Pour la viande, emballée sous vide, nous travaillons avec la coopérative Fermière de la Gaumequi nous propose malheureusement encore beaucoup de non-bio. Donc, le dilemme est simple : soit nous continuons de soutenir cette coopérative en lui demandant d’évoluer dans le sens qui nous convient, soit nous cherchons ailleurs mais la question des abattoirs complique beaucoup la donne… Nous devons passer par un atelier de découpe et par une chaîne de distribution entièrement certifiés bio et cela engendre beaucoup de surcoûts. Nous faisons donc le choix de travailler sur le développement des filières avec la coopérative Fermière de la Gaume. Les choses avance lentement mais sûrement… De plus, une viande préparée – haché, saucisse, etc. -, même emballée sous vide, doit être consommée dans les trois jours, ce qui est vraiment très court pour des produits qui valent entre dix et vingt-cinq euros le kilo. D’autre part, nous sommes en recherche de producteurs, principalement pour les fruits belges, l’année ayant été mauvaise en production de pommes et de poires. Nous sommes pour l’instant contraints de passer exclusivement par des grossistes…
Nos coopérateurs disposent d’une farde où ils peuvent inscrire les produits qu’ils aimeraient trouve en magasin ; a priori, nous aimerions tout accepter, avec la seule limite que le produit en question se vende, ou pas.
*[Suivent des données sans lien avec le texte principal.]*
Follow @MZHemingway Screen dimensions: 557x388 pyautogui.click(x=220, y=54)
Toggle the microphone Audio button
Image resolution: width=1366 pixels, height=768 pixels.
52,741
BEES coop développe son propre étiquetage, intuitif et évolutif, en fonction de l’origine du produit, du mode de production et des conditions de la distribution :
– absence de cercle = pas bio,
– tiers de cercle = agriculture raisonnée ou producteur de confiance,
– deux tiers de cercle = certifications bio dans le cadre de la réglementation européenne,
– cercle complet = Demeter, Nature & Progrès, ainsi que d’autres labels très exigeants au niveau social…
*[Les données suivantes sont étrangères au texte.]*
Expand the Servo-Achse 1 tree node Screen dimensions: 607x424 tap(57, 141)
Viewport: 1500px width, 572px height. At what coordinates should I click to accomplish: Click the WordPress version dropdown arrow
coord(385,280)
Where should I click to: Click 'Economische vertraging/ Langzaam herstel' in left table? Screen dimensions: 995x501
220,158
En parallèle, nous indiquons évidemment l’origine, ainsi que l’éventuelle certification équitable (Fair Trade, etc.). Aujourd’hui, le consommateur ne se satisfait plus de la seule labellisation bio, mais l’ensemble des informations qu’il serait utile de lui fournir est extrêmement complexe. Le marché montre clairement que de plus en plus de gens viennent vers le bio mais que la grande distribution et l’économie classique répondent à cette demande a minima. »
90% bio !
« BEES coop ne s’est donc pas positionnée comme exclusivement bio même si, dans les faits, 90% de nos produits le sont ! Notre souci premier était, je le répète, de rendre accessible au plus grand nombre l’alimentation saine et durable. La question du prix était donc essentielle ; c’est une tension permanente au sein de notre projet. Nous voulons des produits respectueux de l’homme et de l’environnement mais surtout pas trop chers. Or le prix des grandes surfaces – et plus encore les prix pratiqués dans le hard discount – ne reflètent aucunement la réalité des choses ; ils sont de plus en plus abstraits tout en restant la référence dans la tête de celui qui consomme. Nous devons donc commencer par un travail de déconstruction auprès du mangeur ordinaire. Mais nous ne pouvons pas non plus toucher ce mangeur sans qu’il y trouve d’abord un intérêt financier… La solution imaginée par BEES coop a donc été de faire appel à la force de travail qu’il représente. Un tel système n’est donc pas une fin en soi mais la conséquence du fait que ce qui se passe à côté – dans la grande distribution ! – ne va pas du tout. Toute la question est bien d’attirer à nous un public non-sensibilisé – dont le premier réflexe sera de regarder le prix – en faisant comprendre que ce n’est pas le prix qui est la chose la plus importante.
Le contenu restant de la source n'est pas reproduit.